Caitlin Hulcup in Oxford*
Het "rush hour concert", zoals ze het in Oxford noemen, was vandaag een recital met Caitlin Hulcup en Sholto Kynoch. In dit recital stond de viool centraal en dus was er met Jonathan Stone ook een violist van de partij.
We hadden een paar uur eerder Argento's lentelied gehoord. Uit dezelfde liedreeks hoorden we nu Winter - tu-who, tu-whit, tu-who - gevolgd door At the railway station, Upway, of het lied van "the boy with the violin" uit Brittens Winter Words. Het podium staat klaar om de violist te ontvangen.
Hulcup heb ik vorig jaar voor de eerste keer als liedzangeres gehoord in Oxford. Ze heeft een expressieve stem die goed met de tekst omgaat, zoals in Rebecca Clarke's vertelling The Tailor and His Mouse, dat enkel met de viool begeleid wordt. In Spohrs Der Spielmann und seine Geige gaat het lied zelf ook over een violist. Ik vond de volumebalans tussen de drie artiesten wel niet goed afgestemd, met een zwaar overwicht van de viool die zowat iedereen overstemde. Live in de zaal zou dat waarschijnlijk niet het geval geweest zijn. In de volgende Wolf-liederen zitten de muzikanten ook in de gedichten. Hulcup brengt een charmant-studentikoze vertolking van het bekende Der Musikant. Wie lange schon uit het "Italienisches Liederbuch" mocht uiteraard niet ontbreken. Hulcup zwijmelt voor de violist, terwijl Kynoch haperend de pianoviool bespeelt tot en met de spectaculaire triller.
De Vier gedichten van Rabindranath Tagore van Mikhail Ippolitov-Ivanov zijn weer met vioolbegeleiding. In Zhelten'kaja ptichka is de viool het kleine tsjirpende gele vogeltje van de titel. Het lied heeft de onweerstaanbare melodie van een volkslied. Ne ukhodi, ne prostivshis' so mnoi is archetypisch Russische muziek, waarin Hulcup heel overtuigend uitdrukking geeft aan de Russische melancholische ziel.

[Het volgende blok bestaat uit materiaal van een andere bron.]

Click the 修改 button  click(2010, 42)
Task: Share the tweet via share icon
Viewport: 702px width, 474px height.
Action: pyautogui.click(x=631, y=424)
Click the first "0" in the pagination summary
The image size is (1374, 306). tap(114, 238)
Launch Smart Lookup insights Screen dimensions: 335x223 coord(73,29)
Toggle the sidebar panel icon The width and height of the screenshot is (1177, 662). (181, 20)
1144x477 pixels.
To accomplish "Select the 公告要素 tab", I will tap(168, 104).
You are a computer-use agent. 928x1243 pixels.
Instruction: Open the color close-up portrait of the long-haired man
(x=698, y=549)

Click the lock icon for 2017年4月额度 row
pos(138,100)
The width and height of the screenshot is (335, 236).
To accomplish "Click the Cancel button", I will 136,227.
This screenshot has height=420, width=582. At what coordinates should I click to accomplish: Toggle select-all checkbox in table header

Ze eindigden met een groepje Franse liederen, waaronder weer Poulencs Métamorphoses, nadat ik het amper een week geleden door Louise Alder in Wigmore Hall gehoord heb. De hoofdreden om deze drie liederen te zingen, is uiteraard het derde lied Paganini. Maar deze mini-cyclus had toch nog iets meer repetitietijd kunnen gebruiken. Niet alleen omwille van de twee snelle liederen, maar de sfeer van het mooie C'est ainsi que tu es zat ook nog niet helemaal juist. Ze sloten het recital af met Saint-Saëns' Danse macabre. Meestal hoor je dit enkel met piano. Nu hoor je ook de Dood viool spelen... een meeslepende mélodie, waarbij je moeilijk kan blijven stilzitten.